The trailer quickly reverses time to reveal how these strange personalities ended up in such a situation. In what seems to be out of left field, they were fighting hordes of vampires and red masked cultists. In the midst of such a battle, the quartet illustrates a wide range of abilities. One of our protagonists is able to turn invisible and use a sniper rifle with ease. As a result of mysterious power, another character appears in the sky to line up a headshot. Compared to the first two, the remaining characters aren’t as impressive, since one is simply controlling a robot and the other is using a harpoon gun.
They work together to fight legions of vampire grunts and a few tougher enemies that can only be categorized as bosses.

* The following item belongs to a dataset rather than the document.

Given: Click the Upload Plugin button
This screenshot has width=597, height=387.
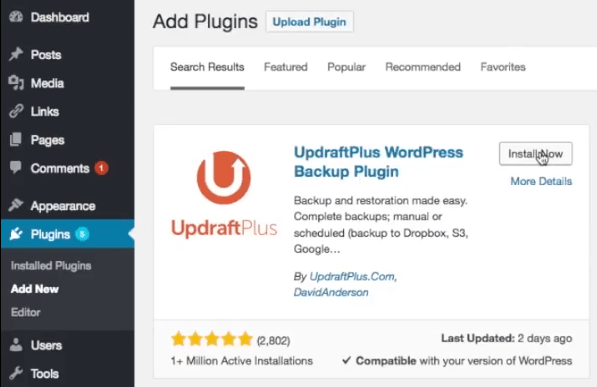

The most interesting one is a woman with bright red hair and a long black dress. At one point she tries to impale the sniper with an animated harpoon. The fight was action-packed but failed to illustrate specifics about the game itself, leaving us underwhelmed and confused.

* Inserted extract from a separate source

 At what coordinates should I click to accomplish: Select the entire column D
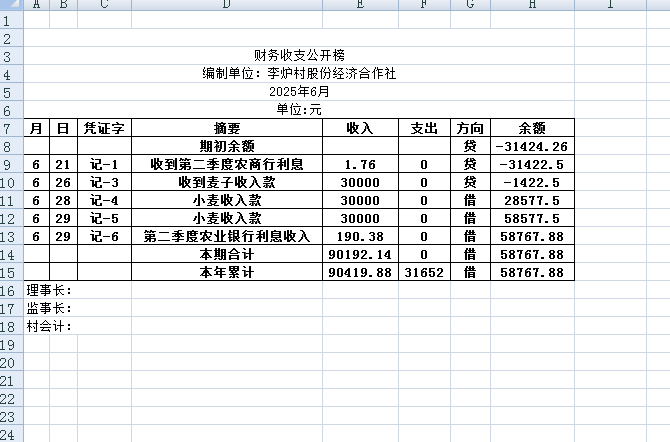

Redfall’s reveal failed miserably to identify the type of game it’s trying to be. The concept of four characters fighting an onslaught of enemies is reminiscent of Left 4 Dead, a survival-based co-op game. At the same time, the description describes Redfall as an open-world experience essentially muddying the genre-defining waters. It could be a co-op shooter, an open-world story game, a live service game, or a turn-based tactics game for all we know.

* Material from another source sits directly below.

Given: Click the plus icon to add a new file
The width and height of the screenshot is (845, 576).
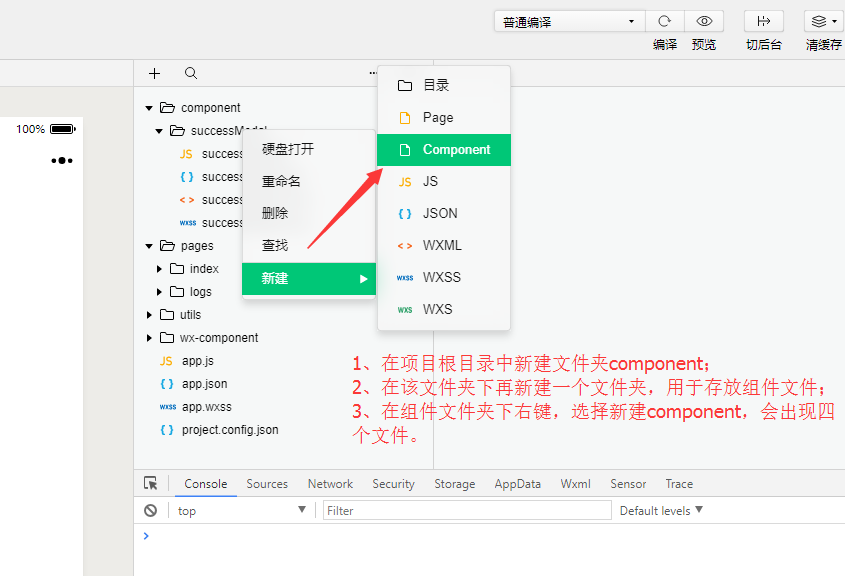Looking at the screenshot, I should [x=154, y=73].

As a result of this unclear trailer, the discussion is less about how cool the game looks and more about ill-informed theories. One theory suggests that Redfall will feature various bosses and wave-based gameplay. Taking Redfall at face value, this is what it looks like, which isn’t exciting. These types of games can easily grow repetitive and fall into a large crowd of similar shooters. Of course, Redfall could become any type of game, leaving us to make inferences such as this.
The CGI trailer doesn’t do much to aid in clarification. Not only is the game’s genre a mystery so is its art style and graphical engine. Essentially, CGI trailers are never reminiscent of the actual game and do very little to inform viewers and potential customers. If it informed viewers on anything, it would be the uninspired move set of the main cast.
Arkane Studios has never been one to create unoriginal games with the diverse power set of Dishonored and the upcoming time shenanigans of Deathloop. That’s why it was so surprising to see such a basic-looking game from the studio. Each of the characters has a unique identity but their powers don’t set them apart from any other games. There is always a sniper, a gadget-focused character, and a magic-based character, especially in team-based shooters. It seemed like nothing new or innovative was going on except for the umbrella that sent a vampire flying off a rooftop. That deserves some credit at least.
Lastly, the humor and banter between the characters seemed a bit off. The crow character was called “Edgar Allen Bro”, which deprived chuckles and enhanced eye-rolling. An equally overdone joke showed up in another character’s comment, “This reminds me of…”, before launching into a story that didn’t fit the time or place. This is another example of a script that’s trying too hard to be funny.
Redfall may have potential, but the first trailer offered us little insight into the game. As of yet, we only have theories and warning signs, such as the generic character powers and the lazy humor to go on. Due to Arkane Studios’ quality and Microsoft’s backing, Redfall has promise despite the minute details in the trailer. Honestly, it’s difficult to pinpoint the potential good until a more detailed, in-engine trailer graces our screens. Until then, we’re left to question why Microsoft left the stage with such a confusing and uninspired “one more thing.”